What you will do ▸
a) List every organization that the article about the Rhodes production of "As You Like It" says Nick Hutchison has worked for.
b) Extend the article about the Rhodes production of "As You Like It" by continuing it from the point where it stops.

Text provided ▸

Publication Date: 4/9/2013

 

Rhodes’ McCoy Theatre will present a production of Shakespeare’s “As You Like It” April 12 & 13, 18-21, with visiting director Nick Hutchison from London. A director and actor, he has appeared in the films “Miss Potter” and “About A Boy,” and his work also covers television, voice-over and radio, working for the BBC, the Royal Shakespeare Company, the Royal Academy of Dramatic Arts, the Royal National Theatre, and Shakespeare’s Globe.

Hutchison has directed undergraduates from the USA, Canada, New Zealand and Europe in scenes from Shakespeare at the Globe, and worked on dramatic monologues from all periods. His residency at Rhodes is made possible by the Ellis Rabb Fund for Visiting Artists.

What first brought you to Rhodes?

[Recorded data]

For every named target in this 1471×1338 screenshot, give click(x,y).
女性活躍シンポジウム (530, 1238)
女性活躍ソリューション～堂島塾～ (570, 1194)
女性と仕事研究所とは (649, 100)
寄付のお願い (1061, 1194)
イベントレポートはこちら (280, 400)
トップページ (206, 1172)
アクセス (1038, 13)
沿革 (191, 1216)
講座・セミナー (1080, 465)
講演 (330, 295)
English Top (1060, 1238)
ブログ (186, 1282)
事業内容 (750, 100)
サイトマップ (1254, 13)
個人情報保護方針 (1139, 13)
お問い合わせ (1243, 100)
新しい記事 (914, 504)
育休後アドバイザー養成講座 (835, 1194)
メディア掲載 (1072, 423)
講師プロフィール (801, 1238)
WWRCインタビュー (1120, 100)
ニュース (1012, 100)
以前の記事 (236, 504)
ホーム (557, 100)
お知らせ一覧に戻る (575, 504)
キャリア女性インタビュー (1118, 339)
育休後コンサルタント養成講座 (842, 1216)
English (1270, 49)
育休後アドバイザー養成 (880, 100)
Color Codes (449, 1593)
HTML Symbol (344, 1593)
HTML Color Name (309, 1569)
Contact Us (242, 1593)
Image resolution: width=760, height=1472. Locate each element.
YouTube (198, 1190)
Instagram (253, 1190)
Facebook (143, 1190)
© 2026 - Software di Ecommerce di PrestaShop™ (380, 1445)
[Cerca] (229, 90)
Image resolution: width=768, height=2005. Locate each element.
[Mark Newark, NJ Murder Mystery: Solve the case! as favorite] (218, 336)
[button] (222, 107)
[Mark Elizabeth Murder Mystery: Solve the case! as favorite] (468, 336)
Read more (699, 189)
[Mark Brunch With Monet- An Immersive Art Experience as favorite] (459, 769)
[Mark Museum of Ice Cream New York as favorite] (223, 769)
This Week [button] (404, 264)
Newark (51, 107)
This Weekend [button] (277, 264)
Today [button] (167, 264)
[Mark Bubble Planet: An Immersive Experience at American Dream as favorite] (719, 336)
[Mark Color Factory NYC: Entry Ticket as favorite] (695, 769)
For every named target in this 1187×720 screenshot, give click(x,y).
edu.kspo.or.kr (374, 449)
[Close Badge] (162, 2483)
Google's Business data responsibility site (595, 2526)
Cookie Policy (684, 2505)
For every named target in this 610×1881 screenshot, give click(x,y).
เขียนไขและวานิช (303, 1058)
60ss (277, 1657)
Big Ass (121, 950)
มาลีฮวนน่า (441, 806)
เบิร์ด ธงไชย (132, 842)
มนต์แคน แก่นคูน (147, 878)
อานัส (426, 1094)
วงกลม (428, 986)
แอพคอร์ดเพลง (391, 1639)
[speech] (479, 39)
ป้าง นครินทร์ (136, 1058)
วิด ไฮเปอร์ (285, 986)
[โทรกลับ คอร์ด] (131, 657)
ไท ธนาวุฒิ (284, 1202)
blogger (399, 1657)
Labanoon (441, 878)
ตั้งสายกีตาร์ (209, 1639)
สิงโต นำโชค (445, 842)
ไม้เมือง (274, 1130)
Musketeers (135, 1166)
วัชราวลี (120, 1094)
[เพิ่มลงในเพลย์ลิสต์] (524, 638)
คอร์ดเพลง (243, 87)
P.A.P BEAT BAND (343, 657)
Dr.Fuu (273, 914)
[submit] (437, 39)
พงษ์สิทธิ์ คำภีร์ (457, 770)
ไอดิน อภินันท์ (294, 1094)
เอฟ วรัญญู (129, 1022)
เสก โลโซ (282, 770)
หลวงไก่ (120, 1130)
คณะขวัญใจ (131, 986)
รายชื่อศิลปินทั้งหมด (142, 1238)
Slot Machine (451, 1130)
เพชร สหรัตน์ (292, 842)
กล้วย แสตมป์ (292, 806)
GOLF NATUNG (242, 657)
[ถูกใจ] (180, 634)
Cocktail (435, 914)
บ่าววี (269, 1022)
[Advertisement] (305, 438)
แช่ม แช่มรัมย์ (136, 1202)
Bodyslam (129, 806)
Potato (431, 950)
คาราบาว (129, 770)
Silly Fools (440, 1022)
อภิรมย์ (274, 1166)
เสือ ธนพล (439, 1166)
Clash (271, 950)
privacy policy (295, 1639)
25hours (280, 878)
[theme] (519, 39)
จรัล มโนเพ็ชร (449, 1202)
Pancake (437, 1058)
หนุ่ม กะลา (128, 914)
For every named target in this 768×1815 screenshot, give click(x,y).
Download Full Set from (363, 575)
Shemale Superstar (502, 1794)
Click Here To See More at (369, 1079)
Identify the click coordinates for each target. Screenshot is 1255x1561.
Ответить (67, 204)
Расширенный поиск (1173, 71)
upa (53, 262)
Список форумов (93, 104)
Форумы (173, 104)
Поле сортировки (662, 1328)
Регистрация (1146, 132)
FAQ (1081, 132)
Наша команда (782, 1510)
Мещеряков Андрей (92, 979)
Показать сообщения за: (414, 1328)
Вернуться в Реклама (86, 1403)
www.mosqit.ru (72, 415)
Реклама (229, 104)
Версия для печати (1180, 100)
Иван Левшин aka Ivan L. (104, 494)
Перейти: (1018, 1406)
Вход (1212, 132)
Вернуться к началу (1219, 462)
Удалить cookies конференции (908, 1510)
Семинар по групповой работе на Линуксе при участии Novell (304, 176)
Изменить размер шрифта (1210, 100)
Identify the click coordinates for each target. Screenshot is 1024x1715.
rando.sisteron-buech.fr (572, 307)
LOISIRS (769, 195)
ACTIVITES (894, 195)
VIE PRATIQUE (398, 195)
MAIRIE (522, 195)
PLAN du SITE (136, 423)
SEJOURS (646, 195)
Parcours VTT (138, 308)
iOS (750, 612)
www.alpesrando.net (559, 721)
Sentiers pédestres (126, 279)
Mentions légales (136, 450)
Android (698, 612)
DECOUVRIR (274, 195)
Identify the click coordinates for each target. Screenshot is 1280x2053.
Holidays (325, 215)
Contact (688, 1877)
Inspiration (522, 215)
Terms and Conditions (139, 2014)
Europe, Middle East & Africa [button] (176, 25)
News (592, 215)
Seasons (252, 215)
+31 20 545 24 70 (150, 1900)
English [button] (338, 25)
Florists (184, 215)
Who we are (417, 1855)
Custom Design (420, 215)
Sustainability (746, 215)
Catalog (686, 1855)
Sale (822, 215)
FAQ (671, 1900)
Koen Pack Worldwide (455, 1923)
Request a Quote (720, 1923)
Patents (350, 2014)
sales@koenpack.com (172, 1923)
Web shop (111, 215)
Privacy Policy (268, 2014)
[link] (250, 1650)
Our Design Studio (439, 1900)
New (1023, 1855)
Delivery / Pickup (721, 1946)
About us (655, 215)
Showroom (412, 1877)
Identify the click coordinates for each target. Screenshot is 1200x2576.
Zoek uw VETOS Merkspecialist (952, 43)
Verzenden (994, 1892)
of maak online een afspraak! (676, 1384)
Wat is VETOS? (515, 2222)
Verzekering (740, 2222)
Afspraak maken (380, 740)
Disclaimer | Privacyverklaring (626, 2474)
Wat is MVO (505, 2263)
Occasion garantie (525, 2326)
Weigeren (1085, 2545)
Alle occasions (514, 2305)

Responses to the tasks ▸
a)
- the BBC
- the Royal Shakespeare Company
- the Royal Academy of Dramatic Arts
- the Royal National Theatre
- Shakespeare's Globe

b)
A number of years ago, Professor Michael Leslie in the English department got me involved with the British Studies at Oxford program. I spoke to students about the newly built Globe Theatre, and Shakespeare’s own theatre world, and since then, this has become an annual event. I started to do more and more for the program, coming to the United States to lecture at Rhodes, Sewanee, Birmingham Southern and Trinity Universities. I’ve gotten to know Memphis quite well and was introduced to the theatre department at Rhodes. Professor Leslie and Professor Scott Newstok arranged with the theatre department for me to come and direct a production of Shakespeare’s “Twelfth Night” here in 2011. The production was nominated for nine Ostrander Awards, and I enjoyed that experience enormously.

What did you enjoy about directing “Twelfth Night”?

First of all, at Rhodes you have a great, supportive, and very strong theatre department. I love directing in the States and was very impressed by the standard of actors here at Rhodes. I also greatly enjoyed working alongside Donald Jellerson [a former Rhodes professor], who now works at the University of Wisconsin, but amazingly is able to come back to Memphis to work with us on “As You Like It.” Also, when I came for “Twelfth Night,” I lived just around the corner and discovered the joys of living in Midtown. This year, I have a bigger place so that my wife and two daughters will be able to join me.

Did anything surprise you about Memphis?

There is actually a really strong theatre community in this city, which I think is great. Memphis is an easy city to live in.

What has the rehearsal been like for “As You Like It?”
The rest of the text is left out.